**PROMPT**
Arrange the lines of the material below as a Markdown table with two columns, Row and Line, numbering each row and leaving out blank lines.

----

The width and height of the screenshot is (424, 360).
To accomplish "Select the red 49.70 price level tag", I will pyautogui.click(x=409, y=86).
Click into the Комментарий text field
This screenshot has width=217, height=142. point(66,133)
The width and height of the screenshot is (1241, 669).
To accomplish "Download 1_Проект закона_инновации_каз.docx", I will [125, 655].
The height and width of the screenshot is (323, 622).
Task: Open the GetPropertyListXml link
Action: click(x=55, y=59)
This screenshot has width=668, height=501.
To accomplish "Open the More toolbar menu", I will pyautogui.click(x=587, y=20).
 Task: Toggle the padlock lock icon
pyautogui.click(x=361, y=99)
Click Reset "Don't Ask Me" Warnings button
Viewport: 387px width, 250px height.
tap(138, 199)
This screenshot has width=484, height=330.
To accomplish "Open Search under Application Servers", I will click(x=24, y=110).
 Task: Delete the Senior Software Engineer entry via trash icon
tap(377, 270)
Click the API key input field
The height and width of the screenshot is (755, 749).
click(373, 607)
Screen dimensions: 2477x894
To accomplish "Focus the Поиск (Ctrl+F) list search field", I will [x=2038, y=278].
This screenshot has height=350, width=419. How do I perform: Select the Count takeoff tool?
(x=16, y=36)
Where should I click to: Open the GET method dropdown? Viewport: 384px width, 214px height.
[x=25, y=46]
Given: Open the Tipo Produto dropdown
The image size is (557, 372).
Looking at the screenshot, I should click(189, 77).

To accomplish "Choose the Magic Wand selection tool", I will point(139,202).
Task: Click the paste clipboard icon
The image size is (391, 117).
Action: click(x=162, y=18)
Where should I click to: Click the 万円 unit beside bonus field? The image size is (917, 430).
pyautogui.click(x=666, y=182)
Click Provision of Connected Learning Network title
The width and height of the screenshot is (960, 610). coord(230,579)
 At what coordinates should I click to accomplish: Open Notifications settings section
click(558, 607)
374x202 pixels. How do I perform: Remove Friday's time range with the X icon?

----

**TASK ANSWER**
| Row | Line |
|---|---|
| 1 | The width and height of the screenshot is (424, 360). |
| 2 | To accomplish "Select the red 49.70 price level tag", I will pyautogui.click(x=409, y=86). |
| 3 | Click into the Комментарий text field |
| 4 | This screenshot has width=217, height=142. point(66,133) |
| 5 | The width and height of the screenshot is (1241, 669). |
| 6 | To accomplish "Download 1_Проект закона_инновации_каз.docx", I will [125, 655]. |
| 7 | The height and width of the screenshot is (323, 622). |
| 8 | Task: Open the GetPropertyListXml link |
| 9 | Action: click(x=55, y=59) |
| 10 | This screenshot has width=668, height=501. |
| 11 | To accomplish "Open the More toolbar menu", I will pyautogui.click(x=587, y=20). |
| 12 |  Task: Toggle the padlock lock icon |
| 13 | pyautogui.click(x=361, y=99) |
| 14 | Click Reset "Don't Ask Me" Warnings button |
| 15 | Viewport: 387px width, 250px height. |
| 16 | tap(138, 199) |
| 17 | This screenshot has width=484, height=330. |
| 18 | To accomplish "Open Search under Application Servers", I will click(x=24, y=110). |
| 19 |  Task: Delete the Senior Software Engineer entry via trash icon |
| 20 | tap(377, 270) |
| 21 | Click the API key input field |
| 22 | The height and width of the screenshot is (755, 749). |
| 23 | click(373, 607) |
| 24 | Screen dimensions: 2477x894 |
| 25 | To accomplish "Focus the Поиск (Ctrl+F) list search field", I will [x=2038, y=278]. |
| 26 | This screenshot has height=350, width=419. How do I perform: Select the Count takeoff tool? |
| 27 | (x=16, y=36) |
| 28 | Where should I click to: Open the GET method dropdown? Viewport: 384px width, 214px height. |
| 29 | [x=25, y=46] |
| 30 | Given: Open the Tipo Produto dropdown |
| 31 | The image size is (557, 372). |
| 32 | Looking at the screenshot, I should click(189, 77). |
| 33 | To accomplish "Choose the Magic Wand selection tool", I will point(139,202). |
| 34 | Task: Click the paste clipboard icon |
| 35 | The image size is (391, 117). |
| 36 | Action: click(x=162, y=18) |
| 37 | Where should I click to: Click the 万円 unit beside bonus field? The image size is (917, 430). |
| 38 | pyautogui.click(x=666, y=182) |
| 39 | Click Provision of Connected Learning Network title |
| 40 | The width and height of the screenshot is (960, 610). coord(230,579) |
| 41 |  At what coordinates should I click to accomplish: Open Notifications settings section |
| 42 | click(558, 607) |
| 43 | 374x202 pixels. How do I perform: Remove Friday's time range with the X icon? |